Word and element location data
┏━━
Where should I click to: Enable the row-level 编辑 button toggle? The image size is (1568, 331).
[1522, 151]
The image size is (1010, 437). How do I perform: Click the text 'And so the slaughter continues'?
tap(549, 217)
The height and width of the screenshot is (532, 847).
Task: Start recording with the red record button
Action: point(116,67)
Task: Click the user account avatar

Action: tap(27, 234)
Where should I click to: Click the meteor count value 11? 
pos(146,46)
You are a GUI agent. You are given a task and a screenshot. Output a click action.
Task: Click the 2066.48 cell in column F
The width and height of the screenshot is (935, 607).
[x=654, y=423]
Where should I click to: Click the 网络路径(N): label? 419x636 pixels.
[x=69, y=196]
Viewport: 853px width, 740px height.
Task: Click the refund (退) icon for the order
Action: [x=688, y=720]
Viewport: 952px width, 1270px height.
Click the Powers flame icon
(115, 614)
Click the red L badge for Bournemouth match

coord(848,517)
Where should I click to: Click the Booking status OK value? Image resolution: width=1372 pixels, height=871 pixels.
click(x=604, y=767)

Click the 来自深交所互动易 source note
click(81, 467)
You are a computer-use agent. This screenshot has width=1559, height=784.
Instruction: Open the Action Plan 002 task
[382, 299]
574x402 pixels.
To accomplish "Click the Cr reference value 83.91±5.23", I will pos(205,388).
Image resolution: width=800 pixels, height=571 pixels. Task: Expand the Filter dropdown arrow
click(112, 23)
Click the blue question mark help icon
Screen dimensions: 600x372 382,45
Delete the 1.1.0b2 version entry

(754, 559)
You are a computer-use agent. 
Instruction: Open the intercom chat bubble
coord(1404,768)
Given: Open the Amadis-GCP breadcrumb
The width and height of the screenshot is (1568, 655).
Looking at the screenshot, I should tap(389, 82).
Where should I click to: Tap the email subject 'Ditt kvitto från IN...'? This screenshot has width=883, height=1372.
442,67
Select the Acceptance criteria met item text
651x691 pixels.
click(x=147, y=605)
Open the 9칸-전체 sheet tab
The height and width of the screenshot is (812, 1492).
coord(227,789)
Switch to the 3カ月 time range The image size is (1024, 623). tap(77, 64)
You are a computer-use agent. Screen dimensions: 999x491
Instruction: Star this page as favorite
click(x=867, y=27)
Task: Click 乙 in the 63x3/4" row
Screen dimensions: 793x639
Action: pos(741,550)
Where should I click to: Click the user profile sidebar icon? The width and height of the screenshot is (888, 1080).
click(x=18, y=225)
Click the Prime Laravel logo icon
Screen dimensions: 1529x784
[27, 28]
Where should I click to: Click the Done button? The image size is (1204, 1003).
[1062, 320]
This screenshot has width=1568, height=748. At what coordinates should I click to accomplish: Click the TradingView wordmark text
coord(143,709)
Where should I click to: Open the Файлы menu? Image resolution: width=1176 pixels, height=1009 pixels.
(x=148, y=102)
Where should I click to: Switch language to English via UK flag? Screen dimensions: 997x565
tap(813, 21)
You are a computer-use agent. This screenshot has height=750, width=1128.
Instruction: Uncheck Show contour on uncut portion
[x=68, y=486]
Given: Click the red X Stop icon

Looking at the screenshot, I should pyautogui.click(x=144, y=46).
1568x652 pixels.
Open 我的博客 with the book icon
┗━━
- **Exercise details**: Rewrite all of the material above with every occurrence of "Where should I click to:" replaced by "Which point should I select to:", leaving the rest of each line unchanged.

- **Written response**:
Which point should I select to: Enable the row-level 编辑 button toggle? The image size is (1568, 331).
[1522, 151]
The image size is (1010, 437). How do I perform: Click the text 'And so the slaughter continues'?
tap(549, 217)
The height and width of the screenshot is (532, 847).
Task: Start recording with the red record button
Action: point(116,67)
Task: Click the user account avatar

Action: tap(27, 234)
Which point should I select to: Click the meteor count value 11? 
pos(146,46)
You are a GUI agent. You are given a task and a screenshot. Output a click action.
Task: Click the 2066.48 cell in column F
The width and height of the screenshot is (935, 607).
[x=654, y=423]
Which point should I select to: Click the 网络路径(N): label? 419x636 pixels.
[x=69, y=196]
Viewport: 853px width, 740px height.
Task: Click the refund (退) icon for the order
Action: [x=688, y=720]
Viewport: 952px width, 1270px height.
Click the Powers flame icon
(115, 614)
Click the red L badge for Bournemouth match

coord(848,517)
Which point should I select to: Click the Booking status OK value? Image resolution: width=1372 pixels, height=871 pixels.
click(x=604, y=767)

Click the 来自深交所互动易 source note
click(81, 467)
You are a computer-use agent. This screenshot has width=1559, height=784.
Instruction: Open the Action Plan 002 task
[382, 299]
574x402 pixels.
To accomplish "Click the Cr reference value 83.91±5.23", I will pos(205,388).
Image resolution: width=800 pixels, height=571 pixels. Task: Expand the Filter dropdown arrow
click(112, 23)
Click the blue question mark help icon
Screen dimensions: 600x372 382,45
Delete the 1.1.0b2 version entry

(754, 559)
You are a computer-use agent. 
Instruction: Open the intercom chat bubble
coord(1404,768)
Given: Open the Amadis-GCP breadcrumb
The width and height of the screenshot is (1568, 655).
Looking at the screenshot, I should tap(389, 82).
Which point should I select to: Tap the email subject 'Ditt kvitto från IN...'? This screenshot has width=883, height=1372.
442,67
Select the Acceptance criteria met item text
651x691 pixels.
click(x=147, y=605)
Open the 9칸-전체 sheet tab
The height and width of the screenshot is (812, 1492).
coord(227,789)
Switch to the 3カ月 time range The image size is (1024, 623). tap(77, 64)
You are a computer-use agent. Screen dimensions: 999x491
Instruction: Star this page as favorite
click(x=867, y=27)
Task: Click 乙 in the 63x3/4" row
Screen dimensions: 793x639
Action: pos(741,550)
Which point should I select to: Click the user profile sidebar icon? The width and height of the screenshot is (888, 1080).
click(x=18, y=225)
Click the Prime Laravel logo icon
Screen dimensions: 1529x784
[27, 28]
Which point should I select to: Click the Done button? The image size is (1204, 1003).
[1062, 320]
This screenshot has width=1568, height=748. At what coordinates should I click to accomplish: Click the TradingView wordmark text
coord(143,709)
Which point should I select to: Open the Файлы menu? Image resolution: width=1176 pixels, height=1009 pixels.
(x=148, y=102)
Which point should I select to: Switch language to English via UK flag? Screen dimensions: 997x565
tap(813, 21)
You are a computer-use agent. This screenshot has height=750, width=1128.
Instruction: Uncheck Show contour on uncut portion
[x=68, y=486]
Given: Click the red X Stop icon

Looking at the screenshot, I should pyautogui.click(x=144, y=46).
1568x652 pixels.
Open 我的博客 with the book icon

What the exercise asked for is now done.